EXERCISE REQUIREMENTS
Pick up the article on Seattle's rules for broadband street boxes after its last sentence and keep writing it.

SELECTED EXTRACT
══════════════════════════════

Not every emerald city has a wizard to rely on.
Broadband doesn’t arrive by magic. It needs stuff. Like poles and towers and boxes that don’t necessarily match the neighborhood decor. That simple fact is often lost on nimby homeowners who want to be able to watch four channels of Netflix HD movies at once, but don’t want a small, green box planted anywhere nearby.
Seattle and Portland are two cities where it’s difficult, if not impossible, to install telecoms street furniture. But that might be changing.
Following the midnight exit of Gigabit Seattle, the city’s new mayor wants to make it easier for real companies to upgrade infrastructure. So he’s proposing to end a requirement that broadband providers in general, and CenturyLink in particular, get permission from homeowners before installing boxes in nearby public right of ways. The need to go through hundreds of separate negotiations has effectively blocked broadband improvements. Mayor Ed Murray plans to ask the city council to roll back the individual veto it gave homeowners in 2009, a move CenturyLink claims scuppered 60 upgrade projects affecting 21,000 homes.

══════════════════════════════

Screenshot grounding data:
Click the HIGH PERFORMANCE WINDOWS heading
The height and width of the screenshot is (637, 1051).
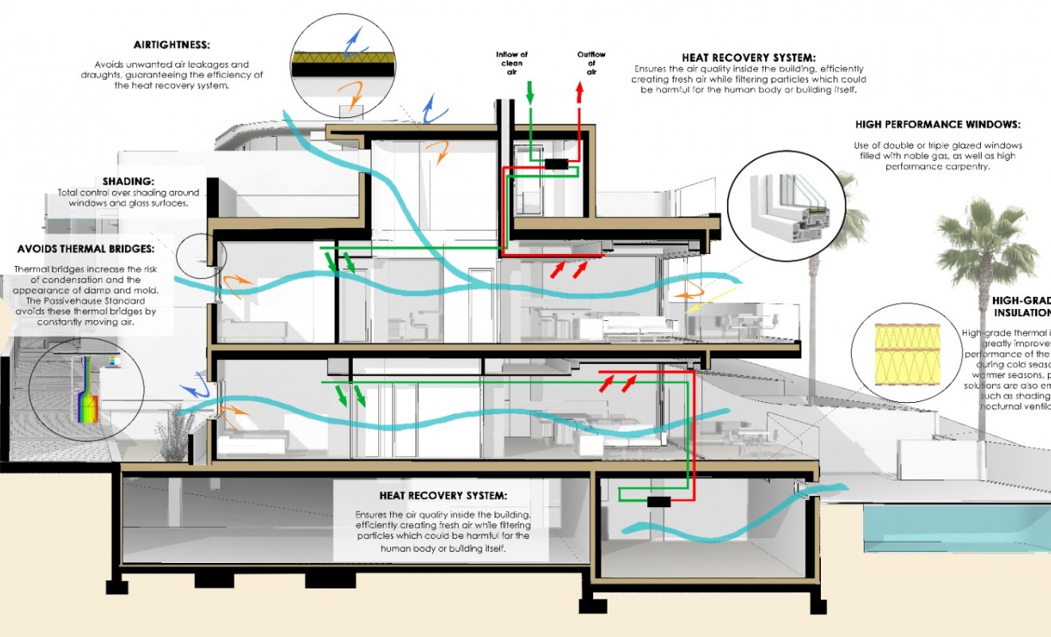click(937, 125)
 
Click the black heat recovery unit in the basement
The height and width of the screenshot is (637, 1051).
click(658, 502)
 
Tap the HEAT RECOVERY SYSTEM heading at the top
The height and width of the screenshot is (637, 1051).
click(748, 57)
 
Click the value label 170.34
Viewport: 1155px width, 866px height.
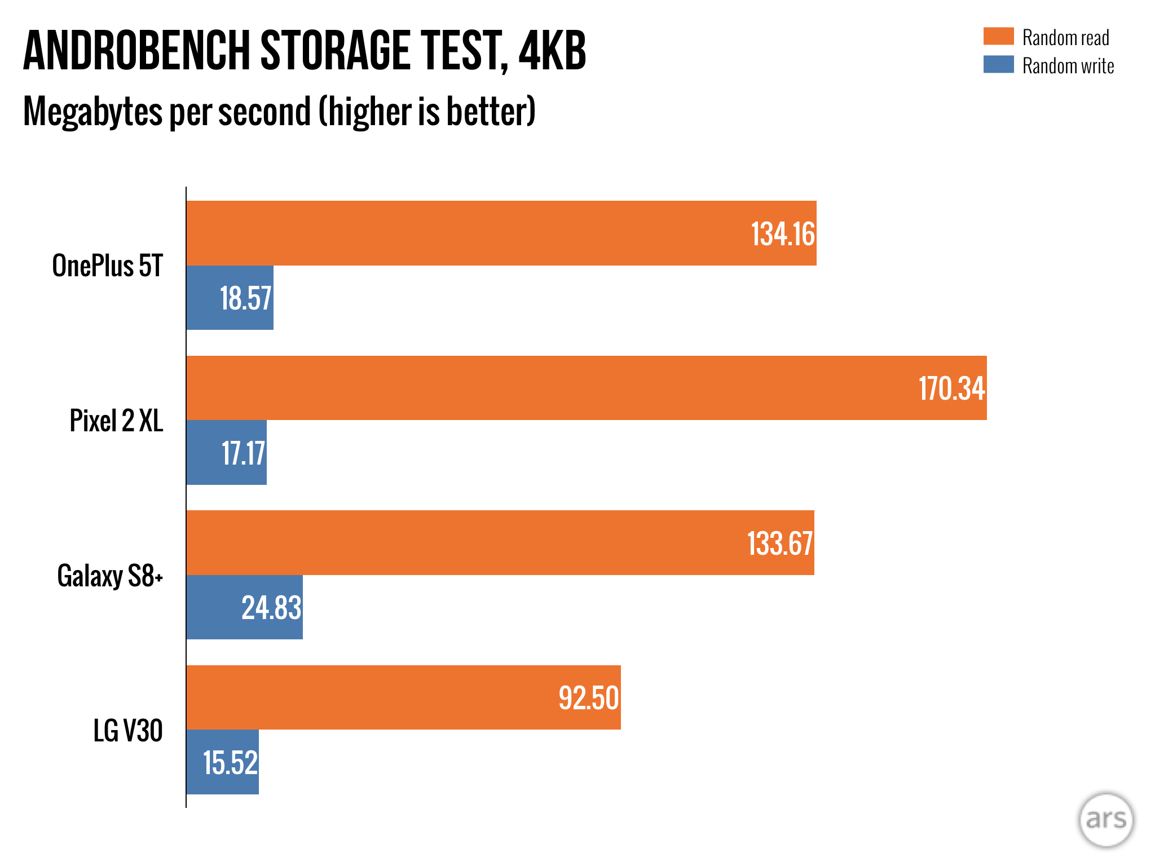pyautogui.click(x=951, y=388)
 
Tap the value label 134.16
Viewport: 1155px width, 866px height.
pyautogui.click(x=783, y=234)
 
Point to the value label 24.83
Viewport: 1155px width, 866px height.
pyautogui.click(x=271, y=608)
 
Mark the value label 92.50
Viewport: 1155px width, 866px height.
pyautogui.click(x=588, y=698)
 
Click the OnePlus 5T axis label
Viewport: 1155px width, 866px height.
pyautogui.click(x=107, y=266)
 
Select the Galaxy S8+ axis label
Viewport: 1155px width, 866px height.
pyautogui.click(x=110, y=576)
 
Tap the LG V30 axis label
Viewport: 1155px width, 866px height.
pyautogui.click(x=128, y=731)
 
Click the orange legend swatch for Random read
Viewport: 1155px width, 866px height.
pyautogui.click(x=998, y=36)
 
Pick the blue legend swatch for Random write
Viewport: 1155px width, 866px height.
pyautogui.click(x=998, y=64)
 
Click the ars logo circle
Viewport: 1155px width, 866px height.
pyautogui.click(x=1106, y=820)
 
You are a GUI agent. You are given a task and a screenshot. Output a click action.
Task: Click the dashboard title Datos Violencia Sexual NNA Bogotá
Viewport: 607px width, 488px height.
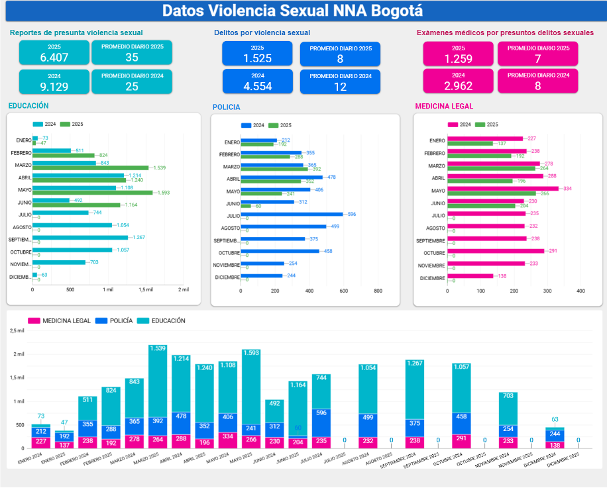(x=292, y=11)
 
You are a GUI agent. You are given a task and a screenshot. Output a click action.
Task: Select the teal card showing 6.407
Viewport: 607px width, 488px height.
(x=54, y=53)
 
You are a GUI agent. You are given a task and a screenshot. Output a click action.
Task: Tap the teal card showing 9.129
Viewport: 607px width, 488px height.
(x=54, y=81)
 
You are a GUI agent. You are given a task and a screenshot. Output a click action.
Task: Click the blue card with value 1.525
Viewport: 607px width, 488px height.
(x=257, y=54)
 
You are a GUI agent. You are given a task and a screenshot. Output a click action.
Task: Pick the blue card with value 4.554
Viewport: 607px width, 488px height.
(x=257, y=81)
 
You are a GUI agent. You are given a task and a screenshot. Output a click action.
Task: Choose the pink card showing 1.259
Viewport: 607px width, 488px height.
(x=458, y=54)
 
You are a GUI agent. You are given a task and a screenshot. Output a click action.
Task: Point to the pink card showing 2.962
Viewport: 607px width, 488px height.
(x=458, y=81)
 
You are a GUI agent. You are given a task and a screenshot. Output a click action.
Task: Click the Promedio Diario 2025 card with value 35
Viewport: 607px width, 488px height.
(x=132, y=53)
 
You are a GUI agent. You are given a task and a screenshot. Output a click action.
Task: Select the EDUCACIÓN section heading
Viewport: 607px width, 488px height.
(x=28, y=106)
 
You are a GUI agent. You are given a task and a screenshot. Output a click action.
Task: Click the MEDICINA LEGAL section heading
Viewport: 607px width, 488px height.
(x=444, y=106)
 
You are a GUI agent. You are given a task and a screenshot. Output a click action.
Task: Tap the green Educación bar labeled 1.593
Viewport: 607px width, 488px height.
(x=92, y=193)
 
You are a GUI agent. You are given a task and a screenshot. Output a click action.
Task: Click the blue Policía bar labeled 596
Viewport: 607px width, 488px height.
(x=292, y=214)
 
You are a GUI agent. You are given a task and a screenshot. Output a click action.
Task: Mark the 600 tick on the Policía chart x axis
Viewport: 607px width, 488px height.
(x=343, y=291)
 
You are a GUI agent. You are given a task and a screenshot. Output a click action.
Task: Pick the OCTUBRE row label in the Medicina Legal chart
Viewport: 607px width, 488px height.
(x=434, y=253)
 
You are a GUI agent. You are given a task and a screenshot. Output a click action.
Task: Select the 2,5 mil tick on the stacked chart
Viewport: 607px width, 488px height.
(x=17, y=330)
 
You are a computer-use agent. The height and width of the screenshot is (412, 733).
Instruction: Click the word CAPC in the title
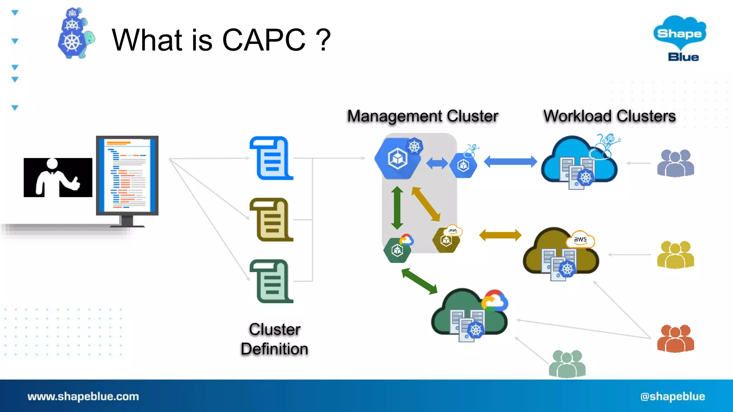[264, 40]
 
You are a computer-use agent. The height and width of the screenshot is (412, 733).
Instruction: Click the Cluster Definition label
[275, 339]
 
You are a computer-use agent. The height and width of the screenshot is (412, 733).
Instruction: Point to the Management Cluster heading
[423, 116]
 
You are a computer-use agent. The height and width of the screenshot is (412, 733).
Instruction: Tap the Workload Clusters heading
[610, 116]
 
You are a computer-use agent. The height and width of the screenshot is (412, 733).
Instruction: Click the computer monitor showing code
[127, 177]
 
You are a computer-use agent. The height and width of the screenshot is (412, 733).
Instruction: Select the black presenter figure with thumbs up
[58, 178]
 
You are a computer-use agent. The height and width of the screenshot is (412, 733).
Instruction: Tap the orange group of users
[675, 339]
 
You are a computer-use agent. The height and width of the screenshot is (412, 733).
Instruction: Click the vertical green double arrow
[397, 208]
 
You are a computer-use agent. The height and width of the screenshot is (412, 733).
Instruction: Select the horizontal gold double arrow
[500, 235]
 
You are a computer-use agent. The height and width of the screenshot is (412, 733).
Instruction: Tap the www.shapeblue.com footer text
[83, 396]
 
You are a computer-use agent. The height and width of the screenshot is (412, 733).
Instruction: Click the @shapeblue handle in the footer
[673, 396]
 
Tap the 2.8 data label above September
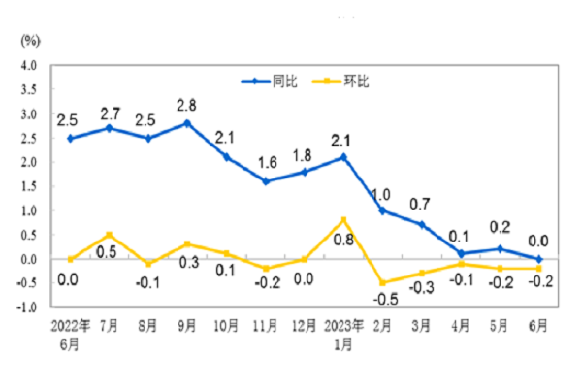[187, 105]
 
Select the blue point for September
[187, 123]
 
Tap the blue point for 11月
[265, 181]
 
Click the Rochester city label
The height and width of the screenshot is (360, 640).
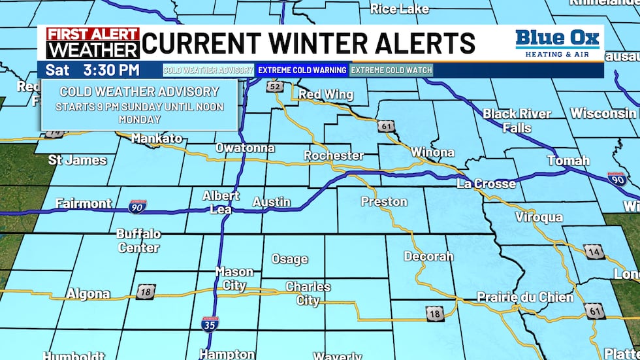point(334,155)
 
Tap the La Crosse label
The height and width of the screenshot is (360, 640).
point(487,184)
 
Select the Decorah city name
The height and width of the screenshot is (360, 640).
point(428,256)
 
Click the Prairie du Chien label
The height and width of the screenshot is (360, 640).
point(525,297)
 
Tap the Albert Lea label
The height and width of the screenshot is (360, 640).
point(221,202)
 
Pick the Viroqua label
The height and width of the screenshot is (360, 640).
point(539,217)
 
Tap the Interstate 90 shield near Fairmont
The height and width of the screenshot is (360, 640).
point(138,206)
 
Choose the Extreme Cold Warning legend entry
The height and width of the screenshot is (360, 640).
point(302,70)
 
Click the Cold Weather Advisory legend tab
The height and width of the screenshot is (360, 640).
point(208,70)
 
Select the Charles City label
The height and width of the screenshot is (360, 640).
point(308,294)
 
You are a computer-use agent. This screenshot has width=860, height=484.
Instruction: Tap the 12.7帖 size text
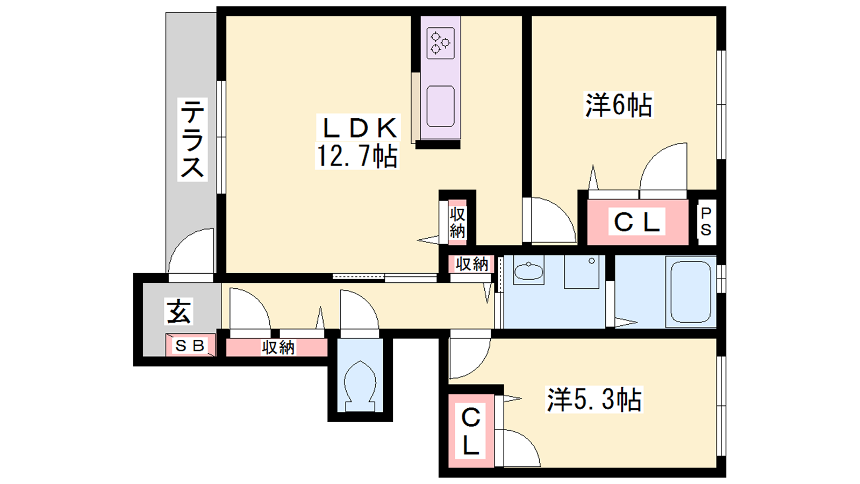357,155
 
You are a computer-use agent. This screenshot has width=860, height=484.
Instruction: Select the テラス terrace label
192,139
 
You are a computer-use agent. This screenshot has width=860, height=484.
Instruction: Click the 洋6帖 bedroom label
619,105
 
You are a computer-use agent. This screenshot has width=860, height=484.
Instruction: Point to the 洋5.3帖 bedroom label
594,400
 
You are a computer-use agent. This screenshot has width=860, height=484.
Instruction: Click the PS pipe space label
706,222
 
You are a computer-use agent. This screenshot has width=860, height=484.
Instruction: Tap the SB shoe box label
190,346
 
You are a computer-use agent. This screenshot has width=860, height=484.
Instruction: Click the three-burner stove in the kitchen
440,43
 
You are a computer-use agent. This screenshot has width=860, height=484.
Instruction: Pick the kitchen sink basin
440,106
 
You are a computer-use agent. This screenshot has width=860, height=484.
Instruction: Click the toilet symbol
360,386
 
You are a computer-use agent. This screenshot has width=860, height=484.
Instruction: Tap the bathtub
690,292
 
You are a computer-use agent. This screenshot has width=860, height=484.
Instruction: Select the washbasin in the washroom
529,271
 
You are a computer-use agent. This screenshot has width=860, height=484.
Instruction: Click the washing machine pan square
582,272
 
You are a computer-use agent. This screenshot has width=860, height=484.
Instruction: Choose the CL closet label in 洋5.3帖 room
471,431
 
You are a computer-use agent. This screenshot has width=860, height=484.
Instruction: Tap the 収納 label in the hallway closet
278,347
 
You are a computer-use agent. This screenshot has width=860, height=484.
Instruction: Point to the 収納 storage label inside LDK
457,222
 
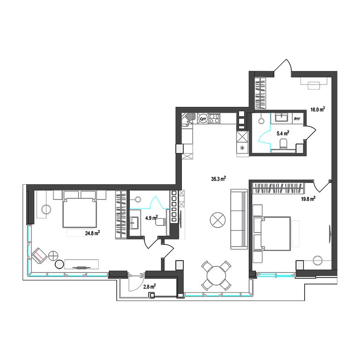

══════════════════════════════

RESPONSE AREA
Portland is one of the 34 cities blessed by Google and allowed to compete to be on its fiber-to-the-home list. To stay in the running, cities have been told to hand in a fiber-ready checklist by next month. One of the items – easy access to public right of ways for equipment cabinets – is causing consternation in Portland, which currently doesn’t allow them (h/t to Karl Bode at DSL Reports for the pointer). But the city council will consider changing its policy and, perhaps, adopting Google’s standard terms, as San Antonio did.
Public policy debates in San Francisco and Overland Park, Kansas can easily be hijacked by loud, self-absorbed interests. Not coincidentally, those two cities have sunk to the bottom of the Google Fiber priority list, and other broadband upgrade projects have been stalled. Seattle and Portland, though, still have a choice.